In 1929 Parsons donated the sculpture "Noli Me Tangere" by Alceo Dossena to the Fogg Art Museum, Harvard. It was purchased by Parsons from the artist in 1928.
When Parsons approached the Cleveland Art Museum, offering his services, the director consulted Edward Robinson in New York and Arthur Fairbanks in Boston, and they doubted whether he had "sufficient experience and judgment". The director then wrote to Warren to ask him to buy classical antiquities for them. When Warren replied, he made a distinction between collector and connoisseur: "A collector is a connoisseur, not an archaeologist. He needs an archaeologist at times... he needs sometimes an expert in coins... but in the majority of cases he can decide for himself. His province is genuineness, beauty, and market value. His qualifications are alertness and dexterity in the handling of men and a quick eye." He himself would never have become a collector if he had been submitted to "all Museum tests" when he began. Warren clearly felt he was training young men like Parsons for such "active work". Parsons became an art adviser and buyer for Nelson-Atkins Museum of Art, the Cleveland Art Museum, the Omaha Museum and other institutions as well.

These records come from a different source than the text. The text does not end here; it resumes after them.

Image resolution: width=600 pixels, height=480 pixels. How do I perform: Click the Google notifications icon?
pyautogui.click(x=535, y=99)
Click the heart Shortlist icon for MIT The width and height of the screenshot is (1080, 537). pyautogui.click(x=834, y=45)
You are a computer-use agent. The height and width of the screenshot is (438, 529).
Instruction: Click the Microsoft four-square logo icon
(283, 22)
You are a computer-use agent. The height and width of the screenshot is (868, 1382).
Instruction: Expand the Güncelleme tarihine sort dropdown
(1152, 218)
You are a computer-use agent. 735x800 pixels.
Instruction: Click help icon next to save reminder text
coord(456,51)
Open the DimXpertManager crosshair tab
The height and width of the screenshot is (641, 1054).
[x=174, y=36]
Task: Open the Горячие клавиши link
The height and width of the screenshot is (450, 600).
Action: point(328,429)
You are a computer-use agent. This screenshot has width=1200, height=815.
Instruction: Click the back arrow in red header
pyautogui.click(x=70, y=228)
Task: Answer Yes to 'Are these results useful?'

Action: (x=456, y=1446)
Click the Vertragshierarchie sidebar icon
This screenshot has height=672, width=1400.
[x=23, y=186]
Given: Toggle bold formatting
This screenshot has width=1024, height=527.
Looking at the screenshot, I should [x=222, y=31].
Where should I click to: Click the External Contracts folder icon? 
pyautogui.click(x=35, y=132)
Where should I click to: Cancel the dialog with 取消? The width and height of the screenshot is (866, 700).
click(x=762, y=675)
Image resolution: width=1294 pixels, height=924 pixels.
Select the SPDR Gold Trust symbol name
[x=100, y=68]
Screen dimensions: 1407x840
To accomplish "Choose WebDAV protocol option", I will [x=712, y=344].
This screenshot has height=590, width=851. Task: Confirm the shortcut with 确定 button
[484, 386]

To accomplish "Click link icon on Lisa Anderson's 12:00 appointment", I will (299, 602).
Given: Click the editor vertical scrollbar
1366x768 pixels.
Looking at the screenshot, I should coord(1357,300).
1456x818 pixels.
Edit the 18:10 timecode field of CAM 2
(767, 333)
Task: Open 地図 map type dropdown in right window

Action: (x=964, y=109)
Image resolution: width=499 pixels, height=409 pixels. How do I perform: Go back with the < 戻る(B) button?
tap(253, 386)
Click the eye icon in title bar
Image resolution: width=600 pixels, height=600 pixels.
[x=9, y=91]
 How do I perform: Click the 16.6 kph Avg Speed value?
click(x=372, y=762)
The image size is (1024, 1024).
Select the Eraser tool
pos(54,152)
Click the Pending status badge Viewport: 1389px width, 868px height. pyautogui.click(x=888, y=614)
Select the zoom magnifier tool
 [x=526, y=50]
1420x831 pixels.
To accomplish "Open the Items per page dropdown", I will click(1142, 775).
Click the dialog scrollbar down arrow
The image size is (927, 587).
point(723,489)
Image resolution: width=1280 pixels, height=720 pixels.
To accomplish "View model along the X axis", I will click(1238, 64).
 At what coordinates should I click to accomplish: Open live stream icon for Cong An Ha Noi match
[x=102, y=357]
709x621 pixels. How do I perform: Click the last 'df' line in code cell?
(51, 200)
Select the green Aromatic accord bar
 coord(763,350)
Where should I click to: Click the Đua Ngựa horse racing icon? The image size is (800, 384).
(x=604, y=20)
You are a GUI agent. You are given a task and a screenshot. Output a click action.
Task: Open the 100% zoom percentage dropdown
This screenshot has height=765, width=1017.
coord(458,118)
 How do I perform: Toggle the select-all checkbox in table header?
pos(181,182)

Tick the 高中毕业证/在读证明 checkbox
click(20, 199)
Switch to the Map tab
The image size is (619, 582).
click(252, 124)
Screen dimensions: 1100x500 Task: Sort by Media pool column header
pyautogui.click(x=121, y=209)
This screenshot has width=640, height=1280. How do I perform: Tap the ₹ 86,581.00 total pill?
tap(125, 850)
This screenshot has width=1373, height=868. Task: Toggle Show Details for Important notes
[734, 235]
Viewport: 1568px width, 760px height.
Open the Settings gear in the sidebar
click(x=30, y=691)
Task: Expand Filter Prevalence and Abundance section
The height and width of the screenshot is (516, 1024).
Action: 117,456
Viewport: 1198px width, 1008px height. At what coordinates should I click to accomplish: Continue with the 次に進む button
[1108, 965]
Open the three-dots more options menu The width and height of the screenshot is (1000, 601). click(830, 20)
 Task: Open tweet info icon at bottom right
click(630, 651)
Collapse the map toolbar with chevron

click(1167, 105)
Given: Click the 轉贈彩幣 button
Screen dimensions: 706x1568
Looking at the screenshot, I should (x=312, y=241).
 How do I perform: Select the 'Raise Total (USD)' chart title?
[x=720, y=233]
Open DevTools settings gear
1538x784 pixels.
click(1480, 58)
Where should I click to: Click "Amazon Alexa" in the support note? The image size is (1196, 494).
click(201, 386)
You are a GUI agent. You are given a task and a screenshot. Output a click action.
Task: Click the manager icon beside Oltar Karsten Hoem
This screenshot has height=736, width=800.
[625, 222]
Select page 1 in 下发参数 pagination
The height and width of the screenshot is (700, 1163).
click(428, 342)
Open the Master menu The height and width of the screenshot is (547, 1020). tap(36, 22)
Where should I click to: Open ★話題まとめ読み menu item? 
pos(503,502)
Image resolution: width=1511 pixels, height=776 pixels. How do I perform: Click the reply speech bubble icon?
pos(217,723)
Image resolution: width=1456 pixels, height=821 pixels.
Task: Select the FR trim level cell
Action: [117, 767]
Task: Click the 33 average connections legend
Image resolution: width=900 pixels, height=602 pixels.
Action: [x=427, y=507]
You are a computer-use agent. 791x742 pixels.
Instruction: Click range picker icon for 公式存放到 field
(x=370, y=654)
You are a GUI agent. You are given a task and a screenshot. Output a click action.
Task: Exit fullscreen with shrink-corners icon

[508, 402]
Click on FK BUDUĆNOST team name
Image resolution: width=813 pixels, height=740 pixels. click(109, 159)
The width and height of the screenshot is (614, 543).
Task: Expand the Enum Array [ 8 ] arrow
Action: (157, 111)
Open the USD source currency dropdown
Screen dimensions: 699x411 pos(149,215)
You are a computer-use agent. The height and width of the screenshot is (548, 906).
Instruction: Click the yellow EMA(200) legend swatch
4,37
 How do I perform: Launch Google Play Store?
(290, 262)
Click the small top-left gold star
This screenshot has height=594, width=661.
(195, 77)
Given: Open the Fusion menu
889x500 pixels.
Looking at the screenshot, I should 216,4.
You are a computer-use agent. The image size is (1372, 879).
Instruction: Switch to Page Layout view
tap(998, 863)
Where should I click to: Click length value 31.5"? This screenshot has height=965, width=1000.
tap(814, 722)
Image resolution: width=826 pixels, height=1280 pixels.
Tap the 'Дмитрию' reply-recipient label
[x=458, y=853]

Paul Gardner, first director of the Nelson-Atkins Museum of Art, Kansas City, from 1933 to 1953, made most of his acquisitions through Parsons. Parsons was hired by J. C. Nichols on recommendation by Edward Forbes and Paul Sacks, of the Fogg Art Museum at Harvard.
Soon after 1930 (soon after Warren's death), to judge by his correspondence with Berenson, Parsons began to devote most of his energy to the detection of forgeries. He felt that the great collecting days were over. In 1949 he wrote Berenson that classical antiquities ended with his old masters, Warren and Marshall: "There are no more to be had". This role is remarked in ''Unmasking the forger'' by David Sox and in ''King of the Confessors'' by Thomas Hoving.
Few years before his death, John Marshall bought three terra cotta Etruscan warriors for the Metropolitan Museum of Art and the museum opened a new gallery of Etruscan art, "the first time in an American museum that an entire gallery had been devoted exclusively to Etruscan and Italian antiquities." The gallery opened in 1933, 5 years after Marshall died, and in 1961 it was found that the three warriors were a forgery and they were removed from display. Parsons discusses the case in an ArtNews article entitled ''The Art of False Etruscan Art''. He says that no one should ever have been deceived, because the bodies are far too massive for the legs they stand on. The figures could never have been designed to stand. Parsons was the one who found the men who did the fake warriors and brought them in contact with the Met. He did so also to bring justice to the name of Marshall, who probably died from the stress of being questioned as the one who wronged the Met.
In November 1952 Parsons took responsibility for selling the Warren Cup and approached the New York collector Walter Baker, however Baker was hesitant to proceed.
Parsons lived his retirement years in Rome and died in Boston in May 1967.